“New Trails” is the name of Brookes Britcher’s new exhibit in Chestnut Hill. It’s a collaborative effort that features the work of about 25 local and East Coast-based artists, with paintings, prints and three-dimensional installations in empty storefronts along the commercial corridor of Germantown Avenue and in the Wissahickon Trail.
Britcher, 29, secured the vacant storefronts with permission from their owner, Bowman Properties.
“The project itself exists in such a dynamic area. It’s not a gallery, it’s several spaces,” says Britcher, of Grey’s Ferry. “It’s an investment about learning about the area.”
The Wissahickon Trail portion of the exhibit will be installed this weekend, and features nine art displays from slightly north of Bells Mill road and stretching down to south of the Rex Avenue Bridge, Britcher says. The main storefront installations along Germantown Avenue are between Evergreen and Highland (next to Starbucks), the intersection of Abington and Germantown Avenue, the intersection of Germantown Avenue and Willow Grove, and at Germantown Avenue and Benezet.Additionally, a central exhibit at 8517 Germantown Avenue, next to Starbucks, will be open for viewing from 10-4 on weekends beginning on August 27 and 28 and running until October 11. It will feature the combined art from 15 New Trails contributors. “We’re interested in presenting in a progressive or contemporary way the individuals artists’ interpretation of the commercial corridor of Germantown Avenue and the natural corridor of the Wissahickon valley,” says Bryan Rice, 26, of East Falls, who curated the exhibit with Britcher. “We expect to bring a younger and fresher eyes to that sentiment.”

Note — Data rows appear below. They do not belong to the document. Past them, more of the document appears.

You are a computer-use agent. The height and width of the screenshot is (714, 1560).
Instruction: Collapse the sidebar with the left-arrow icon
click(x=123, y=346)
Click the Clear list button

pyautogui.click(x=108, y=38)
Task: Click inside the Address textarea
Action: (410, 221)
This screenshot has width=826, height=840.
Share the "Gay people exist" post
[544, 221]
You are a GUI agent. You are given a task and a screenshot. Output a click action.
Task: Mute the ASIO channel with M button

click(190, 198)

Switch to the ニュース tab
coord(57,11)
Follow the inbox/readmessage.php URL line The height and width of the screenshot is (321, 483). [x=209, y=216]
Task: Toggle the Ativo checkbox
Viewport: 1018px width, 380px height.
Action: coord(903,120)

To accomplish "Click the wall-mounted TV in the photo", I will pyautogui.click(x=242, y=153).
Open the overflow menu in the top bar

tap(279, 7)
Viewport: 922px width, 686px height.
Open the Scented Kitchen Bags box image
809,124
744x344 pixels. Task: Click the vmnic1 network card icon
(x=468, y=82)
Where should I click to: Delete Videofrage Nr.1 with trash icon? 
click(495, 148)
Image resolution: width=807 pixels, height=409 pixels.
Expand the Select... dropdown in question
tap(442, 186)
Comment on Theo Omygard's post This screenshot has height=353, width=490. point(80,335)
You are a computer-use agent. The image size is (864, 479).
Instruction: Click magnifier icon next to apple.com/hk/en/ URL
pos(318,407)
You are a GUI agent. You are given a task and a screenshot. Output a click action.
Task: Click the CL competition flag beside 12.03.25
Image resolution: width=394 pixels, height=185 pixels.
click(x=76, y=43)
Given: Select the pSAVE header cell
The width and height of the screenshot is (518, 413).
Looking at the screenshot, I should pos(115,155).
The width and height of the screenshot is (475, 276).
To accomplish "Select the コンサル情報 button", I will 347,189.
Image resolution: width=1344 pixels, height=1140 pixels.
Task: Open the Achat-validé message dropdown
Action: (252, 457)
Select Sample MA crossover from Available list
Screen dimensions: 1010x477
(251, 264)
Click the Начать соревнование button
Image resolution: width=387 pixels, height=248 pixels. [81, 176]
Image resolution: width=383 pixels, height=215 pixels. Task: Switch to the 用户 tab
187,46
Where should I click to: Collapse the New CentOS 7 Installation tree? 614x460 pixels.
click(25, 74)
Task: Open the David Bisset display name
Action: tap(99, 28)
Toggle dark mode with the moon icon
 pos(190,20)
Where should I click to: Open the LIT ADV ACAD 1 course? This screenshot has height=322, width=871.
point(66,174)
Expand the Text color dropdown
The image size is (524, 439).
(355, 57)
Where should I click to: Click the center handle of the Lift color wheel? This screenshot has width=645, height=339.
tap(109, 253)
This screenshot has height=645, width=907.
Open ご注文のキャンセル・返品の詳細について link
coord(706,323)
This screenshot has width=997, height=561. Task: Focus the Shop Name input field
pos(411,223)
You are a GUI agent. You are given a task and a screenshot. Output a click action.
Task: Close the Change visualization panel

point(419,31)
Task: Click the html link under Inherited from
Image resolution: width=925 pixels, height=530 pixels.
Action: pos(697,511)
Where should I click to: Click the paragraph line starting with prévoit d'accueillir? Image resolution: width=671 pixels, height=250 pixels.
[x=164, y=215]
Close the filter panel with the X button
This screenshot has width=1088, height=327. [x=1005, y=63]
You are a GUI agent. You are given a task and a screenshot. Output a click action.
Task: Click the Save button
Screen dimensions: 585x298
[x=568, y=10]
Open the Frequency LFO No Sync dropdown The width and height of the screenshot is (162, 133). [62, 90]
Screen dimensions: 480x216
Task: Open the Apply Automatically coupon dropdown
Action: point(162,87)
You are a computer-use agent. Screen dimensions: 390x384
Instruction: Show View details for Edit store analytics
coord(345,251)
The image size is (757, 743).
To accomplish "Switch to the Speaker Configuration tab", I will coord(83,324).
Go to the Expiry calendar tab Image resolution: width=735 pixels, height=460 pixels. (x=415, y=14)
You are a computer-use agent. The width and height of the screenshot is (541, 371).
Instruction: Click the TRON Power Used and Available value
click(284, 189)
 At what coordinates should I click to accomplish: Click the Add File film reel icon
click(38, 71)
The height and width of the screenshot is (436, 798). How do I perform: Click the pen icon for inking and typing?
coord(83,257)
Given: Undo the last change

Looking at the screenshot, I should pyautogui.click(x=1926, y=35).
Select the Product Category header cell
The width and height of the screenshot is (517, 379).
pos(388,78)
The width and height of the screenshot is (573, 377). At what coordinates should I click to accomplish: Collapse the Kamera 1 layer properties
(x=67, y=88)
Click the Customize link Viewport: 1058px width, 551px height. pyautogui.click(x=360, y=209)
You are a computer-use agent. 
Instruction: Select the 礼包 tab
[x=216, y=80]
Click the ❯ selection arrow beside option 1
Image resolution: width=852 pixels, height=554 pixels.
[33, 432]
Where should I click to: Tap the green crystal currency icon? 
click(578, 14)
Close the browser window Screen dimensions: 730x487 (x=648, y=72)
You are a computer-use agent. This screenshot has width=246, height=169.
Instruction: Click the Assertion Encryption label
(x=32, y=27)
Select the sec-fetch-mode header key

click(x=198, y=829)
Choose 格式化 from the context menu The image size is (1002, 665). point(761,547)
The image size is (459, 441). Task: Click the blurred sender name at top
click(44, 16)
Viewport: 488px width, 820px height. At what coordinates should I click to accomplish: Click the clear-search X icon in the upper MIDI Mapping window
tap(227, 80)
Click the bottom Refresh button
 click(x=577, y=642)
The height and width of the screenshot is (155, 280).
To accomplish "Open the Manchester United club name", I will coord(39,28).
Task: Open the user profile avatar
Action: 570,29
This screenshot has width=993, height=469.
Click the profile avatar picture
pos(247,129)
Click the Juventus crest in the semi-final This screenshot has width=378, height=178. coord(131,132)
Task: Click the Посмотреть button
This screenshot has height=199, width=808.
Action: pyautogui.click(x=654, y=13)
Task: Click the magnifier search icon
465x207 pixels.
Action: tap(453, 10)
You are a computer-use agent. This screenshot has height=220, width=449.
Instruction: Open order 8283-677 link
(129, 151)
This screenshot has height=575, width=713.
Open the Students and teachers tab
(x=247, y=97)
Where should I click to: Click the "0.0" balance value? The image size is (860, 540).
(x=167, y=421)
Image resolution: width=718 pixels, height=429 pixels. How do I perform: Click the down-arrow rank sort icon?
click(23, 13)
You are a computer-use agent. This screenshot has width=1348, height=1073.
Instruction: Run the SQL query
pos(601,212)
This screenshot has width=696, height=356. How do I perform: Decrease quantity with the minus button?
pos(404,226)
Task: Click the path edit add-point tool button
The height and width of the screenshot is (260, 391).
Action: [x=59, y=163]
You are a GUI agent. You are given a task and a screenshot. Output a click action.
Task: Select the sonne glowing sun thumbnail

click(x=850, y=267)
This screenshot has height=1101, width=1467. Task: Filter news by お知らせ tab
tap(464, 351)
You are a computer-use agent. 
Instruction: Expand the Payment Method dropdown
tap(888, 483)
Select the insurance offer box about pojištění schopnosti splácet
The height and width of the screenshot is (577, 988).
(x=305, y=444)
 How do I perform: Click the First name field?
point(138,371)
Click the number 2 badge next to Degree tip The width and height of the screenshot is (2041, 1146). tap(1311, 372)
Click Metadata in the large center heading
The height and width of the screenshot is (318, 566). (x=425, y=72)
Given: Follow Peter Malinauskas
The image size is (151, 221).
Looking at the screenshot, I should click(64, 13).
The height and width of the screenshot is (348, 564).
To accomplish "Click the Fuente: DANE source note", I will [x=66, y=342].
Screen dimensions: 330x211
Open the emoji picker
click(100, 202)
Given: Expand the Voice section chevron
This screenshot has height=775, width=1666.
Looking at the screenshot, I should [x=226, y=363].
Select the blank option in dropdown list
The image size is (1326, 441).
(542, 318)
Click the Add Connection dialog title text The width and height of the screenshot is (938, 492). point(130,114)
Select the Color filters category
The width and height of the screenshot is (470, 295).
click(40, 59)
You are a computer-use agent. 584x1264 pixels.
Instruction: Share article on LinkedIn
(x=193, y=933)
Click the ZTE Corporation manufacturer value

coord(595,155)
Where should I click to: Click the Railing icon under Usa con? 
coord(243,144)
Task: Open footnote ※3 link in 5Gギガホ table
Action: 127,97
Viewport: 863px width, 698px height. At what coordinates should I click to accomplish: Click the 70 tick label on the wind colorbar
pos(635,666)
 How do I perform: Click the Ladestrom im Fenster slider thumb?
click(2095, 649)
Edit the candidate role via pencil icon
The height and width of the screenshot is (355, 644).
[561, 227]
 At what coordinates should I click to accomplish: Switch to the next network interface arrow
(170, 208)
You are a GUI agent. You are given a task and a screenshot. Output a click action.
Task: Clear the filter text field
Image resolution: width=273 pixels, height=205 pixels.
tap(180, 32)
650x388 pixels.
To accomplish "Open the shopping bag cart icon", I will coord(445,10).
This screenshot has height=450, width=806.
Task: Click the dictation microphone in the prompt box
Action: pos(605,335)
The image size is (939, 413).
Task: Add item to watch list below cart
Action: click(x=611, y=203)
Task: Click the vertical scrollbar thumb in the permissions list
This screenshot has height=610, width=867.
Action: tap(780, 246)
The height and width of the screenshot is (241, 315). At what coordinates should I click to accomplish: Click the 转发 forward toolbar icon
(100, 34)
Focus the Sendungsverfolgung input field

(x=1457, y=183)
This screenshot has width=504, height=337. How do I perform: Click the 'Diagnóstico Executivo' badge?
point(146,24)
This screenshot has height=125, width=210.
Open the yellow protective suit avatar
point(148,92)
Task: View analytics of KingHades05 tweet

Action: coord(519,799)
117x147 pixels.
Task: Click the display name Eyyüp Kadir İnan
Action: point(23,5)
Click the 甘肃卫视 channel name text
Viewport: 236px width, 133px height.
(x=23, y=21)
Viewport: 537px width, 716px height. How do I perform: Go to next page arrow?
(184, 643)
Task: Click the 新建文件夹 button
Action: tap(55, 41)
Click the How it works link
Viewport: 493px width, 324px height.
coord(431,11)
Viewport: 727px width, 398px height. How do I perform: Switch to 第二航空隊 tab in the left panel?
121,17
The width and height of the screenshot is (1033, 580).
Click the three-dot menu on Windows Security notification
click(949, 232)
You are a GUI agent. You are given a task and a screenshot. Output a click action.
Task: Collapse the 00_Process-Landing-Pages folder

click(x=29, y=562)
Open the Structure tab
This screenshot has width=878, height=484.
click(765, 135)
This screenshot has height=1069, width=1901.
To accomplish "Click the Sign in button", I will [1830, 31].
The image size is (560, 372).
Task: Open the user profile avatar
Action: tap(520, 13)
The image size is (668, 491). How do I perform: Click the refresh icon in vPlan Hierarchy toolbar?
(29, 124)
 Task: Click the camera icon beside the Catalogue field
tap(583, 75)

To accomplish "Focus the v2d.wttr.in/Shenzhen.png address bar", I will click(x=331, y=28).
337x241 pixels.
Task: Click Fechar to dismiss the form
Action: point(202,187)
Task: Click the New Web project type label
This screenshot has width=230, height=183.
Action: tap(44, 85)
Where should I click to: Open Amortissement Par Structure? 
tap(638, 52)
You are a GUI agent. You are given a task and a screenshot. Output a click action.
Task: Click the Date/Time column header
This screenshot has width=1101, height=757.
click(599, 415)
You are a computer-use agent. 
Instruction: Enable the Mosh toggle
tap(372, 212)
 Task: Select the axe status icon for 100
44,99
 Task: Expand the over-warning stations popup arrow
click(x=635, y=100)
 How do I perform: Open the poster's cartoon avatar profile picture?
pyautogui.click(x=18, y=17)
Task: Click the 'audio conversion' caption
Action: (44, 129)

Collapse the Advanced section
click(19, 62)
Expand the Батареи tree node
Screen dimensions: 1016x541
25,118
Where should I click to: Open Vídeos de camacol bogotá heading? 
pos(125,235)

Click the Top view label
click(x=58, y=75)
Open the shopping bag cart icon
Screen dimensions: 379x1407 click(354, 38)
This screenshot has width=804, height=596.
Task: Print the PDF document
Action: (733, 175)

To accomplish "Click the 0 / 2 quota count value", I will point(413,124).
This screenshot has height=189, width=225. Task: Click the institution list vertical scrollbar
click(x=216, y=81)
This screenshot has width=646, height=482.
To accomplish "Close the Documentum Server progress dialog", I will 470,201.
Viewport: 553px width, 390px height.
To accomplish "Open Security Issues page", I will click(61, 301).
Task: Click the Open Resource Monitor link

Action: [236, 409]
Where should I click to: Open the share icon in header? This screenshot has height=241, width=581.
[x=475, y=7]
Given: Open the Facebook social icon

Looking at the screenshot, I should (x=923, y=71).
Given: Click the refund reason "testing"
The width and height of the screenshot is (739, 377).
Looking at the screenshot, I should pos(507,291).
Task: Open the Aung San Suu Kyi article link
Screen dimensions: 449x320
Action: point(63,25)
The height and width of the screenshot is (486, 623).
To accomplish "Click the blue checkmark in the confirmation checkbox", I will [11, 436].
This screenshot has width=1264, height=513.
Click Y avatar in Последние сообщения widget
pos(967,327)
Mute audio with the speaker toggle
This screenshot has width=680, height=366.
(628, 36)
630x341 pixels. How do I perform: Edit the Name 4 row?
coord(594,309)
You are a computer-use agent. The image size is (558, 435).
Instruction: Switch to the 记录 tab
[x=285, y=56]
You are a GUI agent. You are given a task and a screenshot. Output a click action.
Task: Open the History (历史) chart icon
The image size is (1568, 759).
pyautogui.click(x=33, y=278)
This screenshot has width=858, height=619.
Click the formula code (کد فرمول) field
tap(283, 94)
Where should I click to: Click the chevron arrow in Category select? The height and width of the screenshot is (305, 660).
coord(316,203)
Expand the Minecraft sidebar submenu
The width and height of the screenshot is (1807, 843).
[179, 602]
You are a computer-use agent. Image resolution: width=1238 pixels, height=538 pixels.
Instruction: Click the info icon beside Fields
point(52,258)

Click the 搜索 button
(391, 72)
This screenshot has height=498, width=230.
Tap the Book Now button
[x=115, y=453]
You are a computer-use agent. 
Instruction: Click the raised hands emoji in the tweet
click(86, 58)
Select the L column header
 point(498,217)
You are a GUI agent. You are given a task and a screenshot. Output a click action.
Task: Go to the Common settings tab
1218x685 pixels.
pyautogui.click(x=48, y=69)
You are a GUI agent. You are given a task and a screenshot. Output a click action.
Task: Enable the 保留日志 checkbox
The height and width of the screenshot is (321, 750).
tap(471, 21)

Britcher repurposes objects normally found at yard sales and used electronics stores into sculptures, such as plastic pipes, extension cords and light bulbs.
It’s a style that he says grew from his background in photography.
“From a financial standpoint, the cost of producing photographic work at exhibition quality at the current marketplace of photography is really high,” says Britcher. Instead, he turned to whatever objects he could find. “I have this comfort level now with working with whatever I get to execute my ideas. Sometimes they’re vey simple.”
Colin Keefe, whose art is featured in “New Trails” and who runs the Mount Airy Contemporary Artists Space with his wife, says the exhibit is his first collaborative effort showcasing art stretched across several locations. In a way, the theme of New Trails may be fitting for his art work, which involves detailed prints of cities.
“A lot of time when you look at art in store fronts, it feels like they’re just filling up storefronts with stuff and there’s not really a sense of place with it,” says O’Keefe. “I think Brookes has done this sort of thing [with] a sort of progression of what it means to do something on a corridor and what it means to engage an audience in a meaningful way.”